My mother was a single mother of my brother when she met my father. When they married, they vowed to create success for themselves and a good life for their children. They did. We were never rich, but we were loved and we always had food, shelter and encouragement. They both worked from before the day they met until just a couple of years before they died. I was the only member of my family to graduate from college, and I helped pay for it every step of the way.
My brother died at 29, a couple of years ahead of leaving the Navy and going to college. I’m as real an American as you, only I like and believe in my America.

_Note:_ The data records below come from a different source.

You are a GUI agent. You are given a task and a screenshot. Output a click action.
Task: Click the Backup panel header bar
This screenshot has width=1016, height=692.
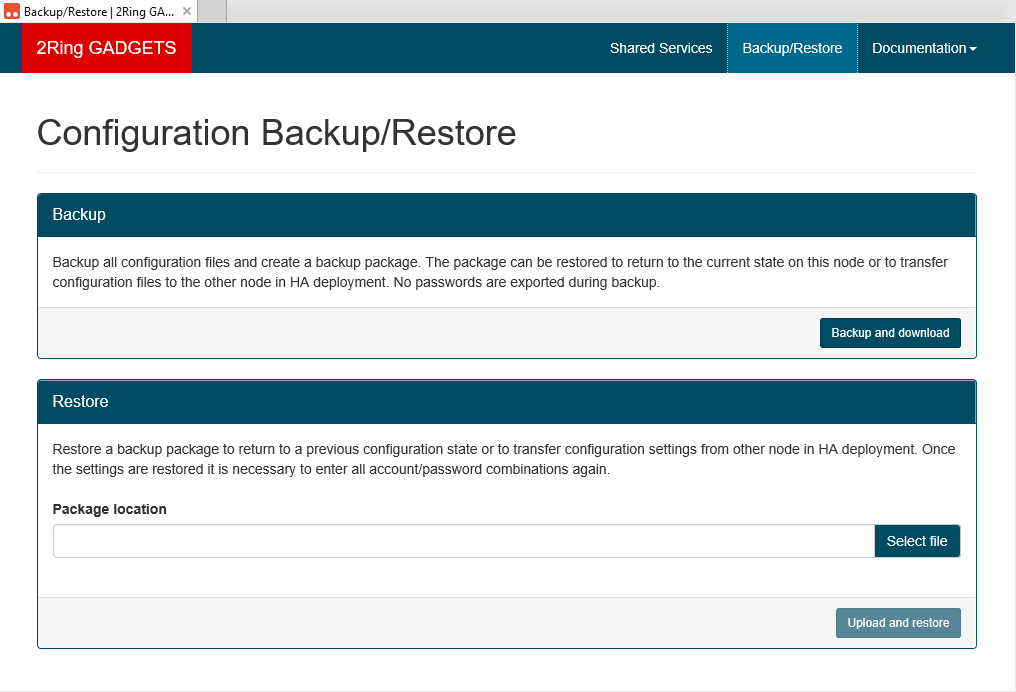(506, 214)
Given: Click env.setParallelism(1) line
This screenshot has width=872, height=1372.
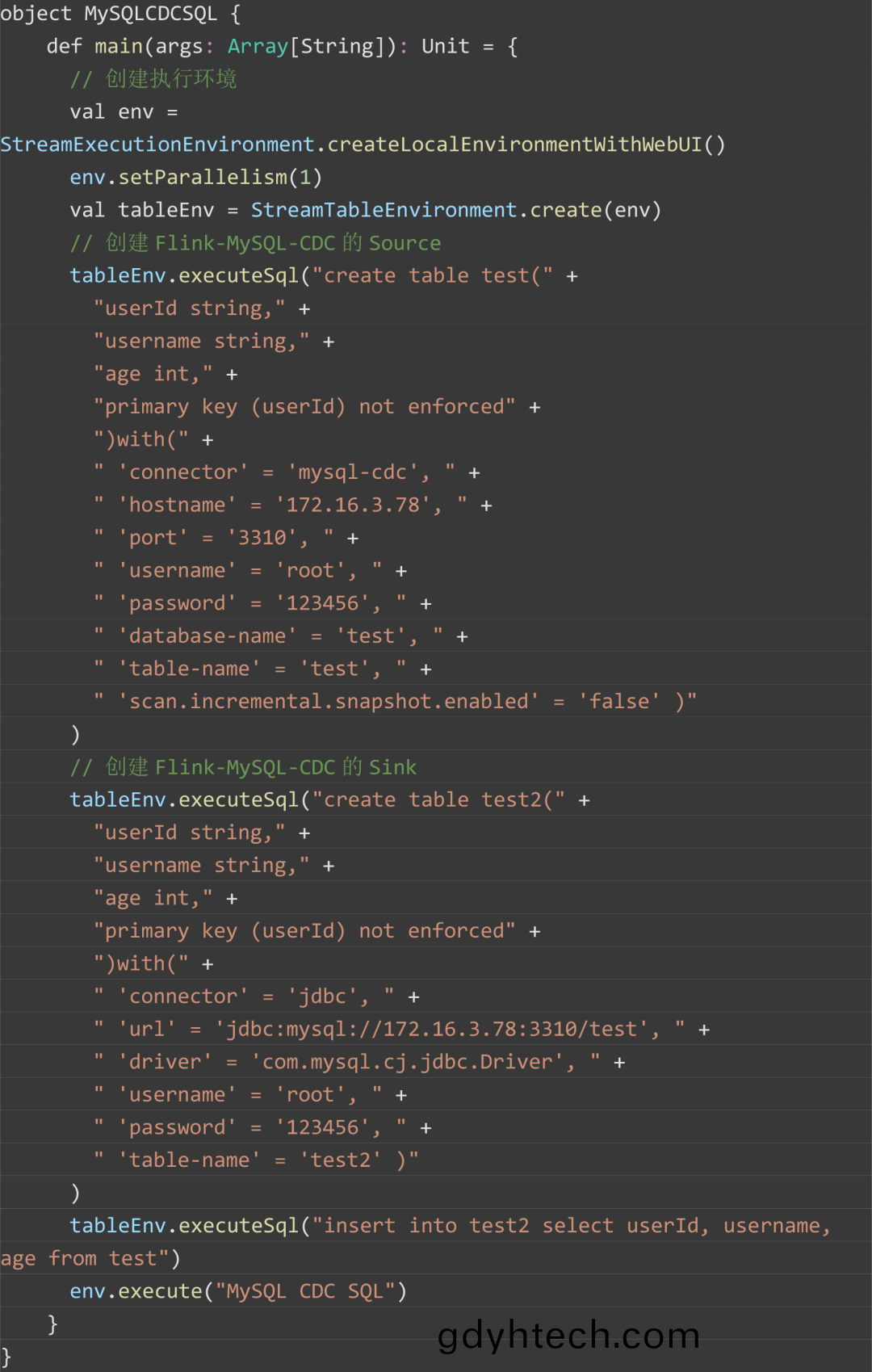Looking at the screenshot, I should point(196,177).
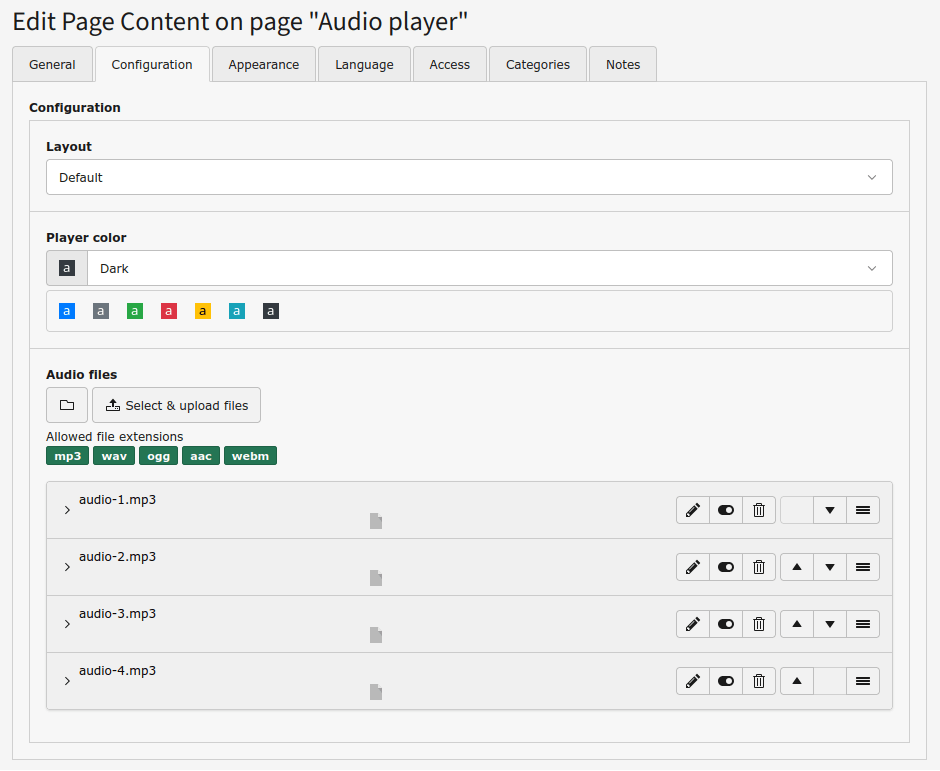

As an adult with a family of my own, my husband and I have always worked. We’ve known economic hardship and job loss. So, like Cohen, I get what it means for the Trump voter to not feel that you’ve fulfilled your potential, that somehow your life is not totally within your control, and that you could always lose everything. Yet, I never once blamed an immigrant, a Black-American or a Mexican-American for my situation. I have blamed sexism, ageism, nepotism, but never an immigrant.
And, like Cohen, I believe strongly that a vast majority of you were played by “a charlatan, a blinged ignoramus who has promised the past as the future.” And, you dear Trump voters must live with that when you wake up in the near future without your healthcare, your Social Security, your Medicare, your college loan. You did it to yourselves … and to us.
You’ve never answered the question ‘why?’ to my satisfaction. And here is where I differ from Cohen. As a Southerner, I’ve seen it all. And, I’ve heard it all, in coded and decidedly uncoded language. You were not only played by this alleged billionaire, he appealed to your lesser selves and you did not disappoint. Your vote was rooted in racism and misogyny and no amount of denying it will change my mind. Any facts to the contrary do not bear out. Some of you say you voted twice for Obama so, therefore, you’re not a racist, but I’m not buying it.
And Obama delivered. He pulled you out of a devastating economic depression; he saved the jobs of many of you in the auto industry by pushing an unpopular bailout that has been paid back. He gave many of you with pre-existing health issues healthcare. He’s leaving you with a 4 percent unemployment rate and an economy, although still needing improvement, vastly better than the one he inherited. So what did you do when he implored you to vote for the one person who was qualified and fit to lead your country — your real America — into even better and more secure days? You couldn’t bring yourselves to listen. Instead, you listened to a charlatan’s lies in order to feel a false security in your bubble.
Roxann Wedegartner lives in Greenfield.